Records from a collection:
/---

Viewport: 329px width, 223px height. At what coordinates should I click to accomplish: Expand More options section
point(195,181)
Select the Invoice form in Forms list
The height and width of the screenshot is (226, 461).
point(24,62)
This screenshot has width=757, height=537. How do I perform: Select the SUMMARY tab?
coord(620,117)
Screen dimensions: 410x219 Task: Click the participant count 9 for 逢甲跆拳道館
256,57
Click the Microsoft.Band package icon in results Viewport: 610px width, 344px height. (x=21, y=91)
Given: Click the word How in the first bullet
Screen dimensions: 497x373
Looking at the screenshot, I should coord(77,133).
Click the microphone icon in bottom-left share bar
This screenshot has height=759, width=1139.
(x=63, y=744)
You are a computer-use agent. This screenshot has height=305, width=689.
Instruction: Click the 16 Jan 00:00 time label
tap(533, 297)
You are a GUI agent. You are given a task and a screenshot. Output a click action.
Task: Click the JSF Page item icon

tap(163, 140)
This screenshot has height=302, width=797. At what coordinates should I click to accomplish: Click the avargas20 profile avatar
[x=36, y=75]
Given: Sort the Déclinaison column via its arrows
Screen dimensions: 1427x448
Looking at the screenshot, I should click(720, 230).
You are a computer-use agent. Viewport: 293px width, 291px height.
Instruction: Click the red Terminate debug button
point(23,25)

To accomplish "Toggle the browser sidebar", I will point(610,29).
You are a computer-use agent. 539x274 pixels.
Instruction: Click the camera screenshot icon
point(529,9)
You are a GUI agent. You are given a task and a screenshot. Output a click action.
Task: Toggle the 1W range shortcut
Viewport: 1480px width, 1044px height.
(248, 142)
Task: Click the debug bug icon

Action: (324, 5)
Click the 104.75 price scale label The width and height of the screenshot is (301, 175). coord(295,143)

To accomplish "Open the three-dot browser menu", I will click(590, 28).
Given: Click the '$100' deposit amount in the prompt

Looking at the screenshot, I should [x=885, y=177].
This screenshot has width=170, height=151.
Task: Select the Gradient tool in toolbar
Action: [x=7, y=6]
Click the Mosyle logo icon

\---

▸ Task objective: Exact copies of every record are required, so retype them in full.

▸ Answer to this problem:
Viewport: 329px width, 223px height. At what coordinates should I click to accomplish: Expand More options section
point(195,181)
Select the Invoice form in Forms list
The height and width of the screenshot is (226, 461).
point(24,62)
This screenshot has width=757, height=537. How do I perform: Select the SUMMARY tab?
coord(620,117)
Screen dimensions: 410x219 Task: Click the participant count 9 for 逢甲跆拳道館
256,57
Click the Microsoft.Band package icon in results Viewport: 610px width, 344px height. (x=21, y=91)
Given: Click the word How in the first bullet
Screen dimensions: 497x373
Looking at the screenshot, I should coord(77,133).
Click the microphone icon in bottom-left share bar
This screenshot has height=759, width=1139.
(x=63, y=744)
You are a computer-use agent. This screenshot has height=305, width=689.
Instruction: Click the 16 Jan 00:00 time label
tap(533, 297)
You are a GUI agent. You are given a task and a screenshot. Output a click action.
Task: Click the JSF Page item icon

tap(163, 140)
This screenshot has height=302, width=797. At what coordinates should I click to accomplish: Click the avargas20 profile avatar
[x=36, y=75]
Given: Sort the Déclinaison column via its arrows
Screen dimensions: 1427x448
Looking at the screenshot, I should click(720, 230).
You are a computer-use agent. Viewport: 293px width, 291px height.
Instruction: Click the red Terminate debug button
point(23,25)

To accomplish "Toggle the browser sidebar", I will point(610,29).
You are a computer-use agent. 539x274 pixels.
Instruction: Click the camera screenshot icon
point(529,9)
You are a GUI agent. You are given a task and a screenshot. Output a click action.
Task: Toggle the 1W range shortcut
Viewport: 1480px width, 1044px height.
(248, 142)
Task: Click the debug bug icon

Action: (324, 5)
Click the 104.75 price scale label The width and height of the screenshot is (301, 175). coord(295,143)

To accomplish "Open the three-dot browser menu", I will click(590, 28).
Given: Click the '$100' deposit amount in the prompt

Looking at the screenshot, I should [x=885, y=177].
This screenshot has width=170, height=151.
Task: Select the Gradient tool in toolbar
Action: [x=7, y=6]
Click the Mosyle logo icon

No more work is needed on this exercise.